#9 プレゼントの中身
秋悟が桜に贈る「プレゼント」を聞いた春人は、ますます不安を募らせていた。桜を守るためには、どんな手段を使ってでも秋悟に立ち向かわなければならない。しかし、桜は春人を信じてくれると言ってくれた。それでも秋悟が仕掛けてきたことが、桜の心を揺さぶるのではないかと心配だった。
秋悟のプレゼント
翌日、昼休み。桜は教室でいつも通り友達と過ごしていたが、突然、秋悟が現れ、手に持っていた箱を差し出してきた。
「桜、これ、受け取ってくれ。」秋悟はいつになく真剣な顔で言った。
桜は驚きながらも、箱を受け取った。「え、これは…?」
箱を開けると、中には豪華なペンダントが輝いていた。それは、とても高価そうで、美しいデザインのものだった。
「これ、すごく…」桜は驚き、言葉を失った。
秋悟は少し照れくさそうに続けた。「君に似合いそうだと思ってな。俺の気持ちだ、受け取ってくれるか?」
桜はそのペンダントを手に取ったまま、少し黙った。春人と秋悟、二人の間で揺れる自分の心を整理しきれないようだった。秋悟はその表情を見逃さず、さらに言葉を重ねた。
「桜、これが君にとって大事なものになるように、俺は願っている。春人と違って、俺は本気だから。」
桜はその言葉に心が揺れたのを感じた。もちろん、春人のことを深く信じていたが、秋悟の言葉にはどこか真剣さがあり、心に響くものがあった。だが、彼女は自分の心の中で決めたことがあった。
「秋悟くん、ありがとう。でも…私は春人くんと決めているの。」
その言葉を聞いた秋悟は、少し驚きつつも冷静な顔を保ちながら、「そうか」とだけ答えると、何も言わずに去って行った。

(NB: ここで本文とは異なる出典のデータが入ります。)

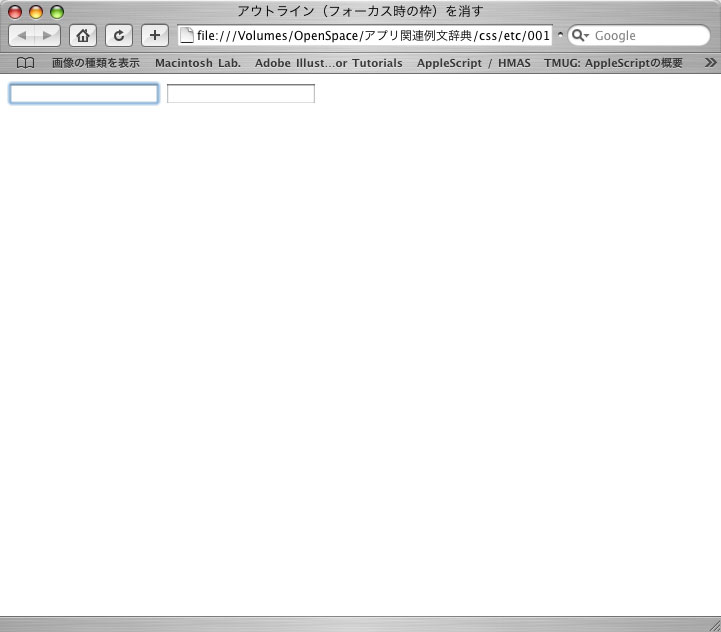Image resolution: width=721 pixels, height=632 pixels.
Task: Click the page icon in address bar
Action: (x=186, y=36)
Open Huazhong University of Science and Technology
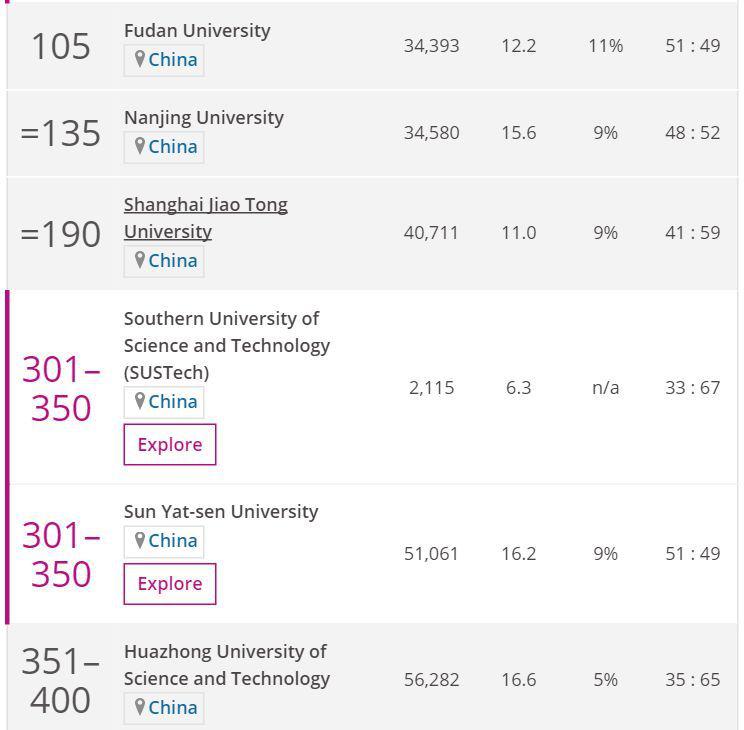 (x=226, y=665)
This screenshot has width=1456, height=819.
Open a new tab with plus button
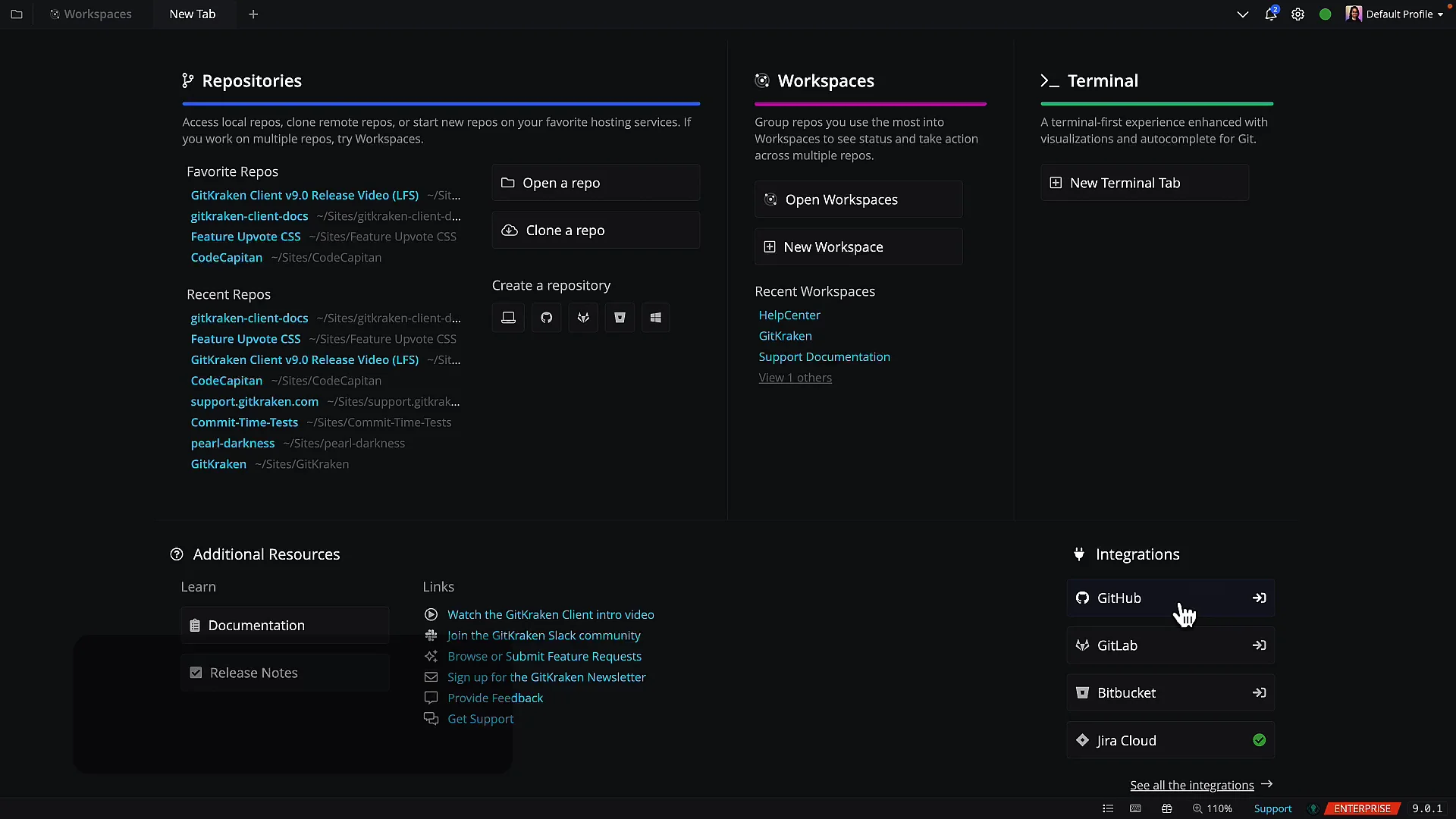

桜はその後、ペンダントを持ったまましばらく考え込んでいた。確かに、秋悟が心から自分を思ってくれていることは分かる。しかし、春人との絆を裏切ることはできない。だからこそ、桜はそのペンダントを自分の中でどう扱うべきかを悩んでいた。
春人の反応
放課後、桜は春人と一緒に帰る途中、昨日の出来事について話すことにした。
「春人くん、実は秋悟くんからペンダントをもらったの。」桜は少し躊躇いながらも、春人に伝えた。
春人はその言葉に、少し動揺した表情を見せた。「ペンダント…?」
桜は続けて説明した。「はい。すごく素敵なもので、秋悟くんが本気で私に気持ちを伝えようとしたみたい。でも、私は春人くんと決めているから。」
春人はその言葉を聞いて、安堵の表情を浮かべたが、心の中には小さな不安も残っていた。「桜、ありがとう。でも、そのペンダントはどうしたんだ?」
桜は少し悩んだ後、ペンダントを取り出し、春人に見せた。「実は、まだどうすべきか決めかねているんだけど…。でも、私は春人くんに伝えたい気持ちが強いから。」
春人はそのペンダントを見つめ、静かに言った。「俺は、桜がどんな決断をしても応援するよ。でも、絶対にお前を守る。」
桜はその言葉に胸がいっぱいになり、春人の手を握った。「春人くん、私もあなたを守りたい。」
決断の時
その夜、春人は再び悩んでいた。秋悟からの挑戦はますます本気になり、桜を守るためには自分も本気にならなければならないと感じていた。桜の気持ちが揺れることはないと信じたいが、それでも秋悟の存在が重くのしかかってきている。
春人は自分を奮い立たせ、桜に何度も気持ちを伝えることを決意した。今こそ、桜に本当に自分の想いを伝える時だと、心に誓った。
次の日、放課後。桜がいつものように屋上に来ると、春人が待っていた。彼は緊張しながらも、しっかりと桜を見つめて言った。
「桜、改めて伝えたいことがある。」
桜は少し驚いたように彼を見つめた。「春人くん、何?」
春人は深呼吸をしてから、真剣な顔で言った。「俺、桜を絶対に守りたい。どんなことがあっても、お前と一緒にいたい。だから、もしお前が不安なら、何度でも俺が支える。俺にできることなら何でもするから。」